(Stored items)
↓↓↓

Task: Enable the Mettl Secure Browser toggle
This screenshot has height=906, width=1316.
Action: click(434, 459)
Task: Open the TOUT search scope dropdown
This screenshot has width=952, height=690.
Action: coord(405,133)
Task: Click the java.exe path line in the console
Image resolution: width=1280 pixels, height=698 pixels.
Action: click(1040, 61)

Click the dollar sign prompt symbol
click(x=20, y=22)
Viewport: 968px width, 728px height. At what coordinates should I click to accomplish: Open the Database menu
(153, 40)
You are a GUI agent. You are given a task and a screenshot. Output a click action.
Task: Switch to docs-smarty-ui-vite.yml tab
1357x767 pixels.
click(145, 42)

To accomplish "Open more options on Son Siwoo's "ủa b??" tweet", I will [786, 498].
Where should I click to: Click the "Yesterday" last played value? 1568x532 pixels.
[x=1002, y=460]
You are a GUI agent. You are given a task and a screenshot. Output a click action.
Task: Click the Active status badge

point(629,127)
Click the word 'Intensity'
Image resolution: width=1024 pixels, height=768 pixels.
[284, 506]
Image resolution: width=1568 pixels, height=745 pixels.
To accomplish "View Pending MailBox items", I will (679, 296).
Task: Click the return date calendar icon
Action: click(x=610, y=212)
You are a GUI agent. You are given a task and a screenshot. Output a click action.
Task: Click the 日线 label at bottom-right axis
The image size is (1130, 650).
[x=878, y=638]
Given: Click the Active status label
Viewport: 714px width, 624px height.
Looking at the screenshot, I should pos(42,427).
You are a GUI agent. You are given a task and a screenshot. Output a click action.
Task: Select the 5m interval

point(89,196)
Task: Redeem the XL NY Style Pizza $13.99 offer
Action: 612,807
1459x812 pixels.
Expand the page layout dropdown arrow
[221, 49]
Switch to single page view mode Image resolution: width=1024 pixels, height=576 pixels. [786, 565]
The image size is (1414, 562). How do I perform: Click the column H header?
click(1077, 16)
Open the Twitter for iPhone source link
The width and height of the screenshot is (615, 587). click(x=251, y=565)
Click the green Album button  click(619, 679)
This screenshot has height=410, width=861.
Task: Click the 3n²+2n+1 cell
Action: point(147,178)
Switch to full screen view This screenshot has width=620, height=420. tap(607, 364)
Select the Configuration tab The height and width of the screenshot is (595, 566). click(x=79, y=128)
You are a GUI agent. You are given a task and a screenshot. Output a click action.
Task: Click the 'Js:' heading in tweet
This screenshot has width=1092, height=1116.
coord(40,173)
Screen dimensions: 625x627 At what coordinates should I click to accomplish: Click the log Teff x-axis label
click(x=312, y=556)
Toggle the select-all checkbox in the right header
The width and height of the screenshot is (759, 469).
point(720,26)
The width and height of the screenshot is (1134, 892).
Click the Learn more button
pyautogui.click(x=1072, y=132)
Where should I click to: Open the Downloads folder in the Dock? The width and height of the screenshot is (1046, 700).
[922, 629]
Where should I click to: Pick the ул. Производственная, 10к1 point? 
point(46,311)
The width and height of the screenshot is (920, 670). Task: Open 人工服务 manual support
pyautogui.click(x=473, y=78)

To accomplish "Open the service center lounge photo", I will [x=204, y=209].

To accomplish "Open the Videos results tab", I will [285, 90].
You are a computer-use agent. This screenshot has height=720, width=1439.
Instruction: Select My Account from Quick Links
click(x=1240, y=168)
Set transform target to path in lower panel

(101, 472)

↑↑↑

▶ _Prompt_
Provide an exact transcription of every entry above.

▶ _Answer section_
Task: Enable the Mettl Secure Browser toggle
This screenshot has height=906, width=1316.
Action: click(434, 459)
Task: Open the TOUT search scope dropdown
This screenshot has width=952, height=690.
Action: coord(405,133)
Task: Click the java.exe path line in the console
Image resolution: width=1280 pixels, height=698 pixels.
Action: click(1040, 61)

Click the dollar sign prompt symbol
click(x=20, y=22)
Viewport: 968px width, 728px height. At what coordinates should I click to accomplish: Open the Database menu
(153, 40)
You are a GUI agent. You are given a task and a screenshot. Output a click action.
Task: Switch to docs-smarty-ui-vite.yml tab
1357x767 pixels.
click(145, 42)

To accomplish "Open more options on Son Siwoo's "ủa b??" tweet", I will [786, 498].
Where should I click to: Click the "Yesterday" last played value? 1568x532 pixels.
[x=1002, y=460]
You are a GUI agent. You are given a task and a screenshot. Output a click action.
Task: Click the Active status badge

point(629,127)
Click the word 'Intensity'
Image resolution: width=1024 pixels, height=768 pixels.
[284, 506]
Image resolution: width=1568 pixels, height=745 pixels.
To accomplish "View Pending MailBox items", I will (679, 296).
Task: Click the return date calendar icon
Action: click(x=610, y=212)
You are a GUI agent. You are given a task and a screenshot. Output a click action.
Task: Click the 日线 label at bottom-right axis
The image size is (1130, 650).
[x=878, y=638]
Given: Click the Active status label
Viewport: 714px width, 624px height.
Looking at the screenshot, I should pos(42,427).
You are a GUI agent. You are given a task and a screenshot. Output a click action.
Task: Select the 5m interval

point(89,196)
Task: Redeem the XL NY Style Pizza $13.99 offer
Action: 612,807
1459x812 pixels.
Expand the page layout dropdown arrow
[221, 49]
Switch to single page view mode Image resolution: width=1024 pixels, height=576 pixels. [786, 565]
The image size is (1414, 562). How do I perform: Click the column H header?
click(1077, 16)
Open the Twitter for iPhone source link
The width and height of the screenshot is (615, 587). click(x=251, y=565)
Click the green Album button  click(619, 679)
This screenshot has height=410, width=861.
Task: Click the 3n²+2n+1 cell
Action: point(147,178)
Switch to full screen view This screenshot has width=620, height=420. tap(607, 364)
Select the Configuration tab The height and width of the screenshot is (595, 566). click(x=79, y=128)
You are a GUI agent. You are given a task and a screenshot. Output a click action.
Task: Click the 'Js:' heading in tweet
This screenshot has width=1092, height=1116.
coord(40,173)
Screen dimensions: 625x627 At what coordinates should I click to accomplish: Click the log Teff x-axis label
click(x=312, y=556)
Toggle the select-all checkbox in the right header
The width and height of the screenshot is (759, 469).
point(720,26)
The width and height of the screenshot is (1134, 892).
Click the Learn more button
pyautogui.click(x=1072, y=132)
Where should I click to: Open the Downloads folder in the Dock? The width and height of the screenshot is (1046, 700).
[922, 629]
Where should I click to: Pick the ул. Производственная, 10к1 point? 
point(46,311)
The width and height of the screenshot is (920, 670). Task: Open 人工服务 manual support
pyautogui.click(x=473, y=78)

To accomplish "Open the service center lounge photo", I will [x=204, y=209].

To accomplish "Open the Videos results tab", I will [285, 90].
You are a computer-use agent. This screenshot has height=720, width=1439.
Instruction: Select My Account from Quick Links
click(x=1240, y=168)
Set transform target to path in lower panel

(101, 472)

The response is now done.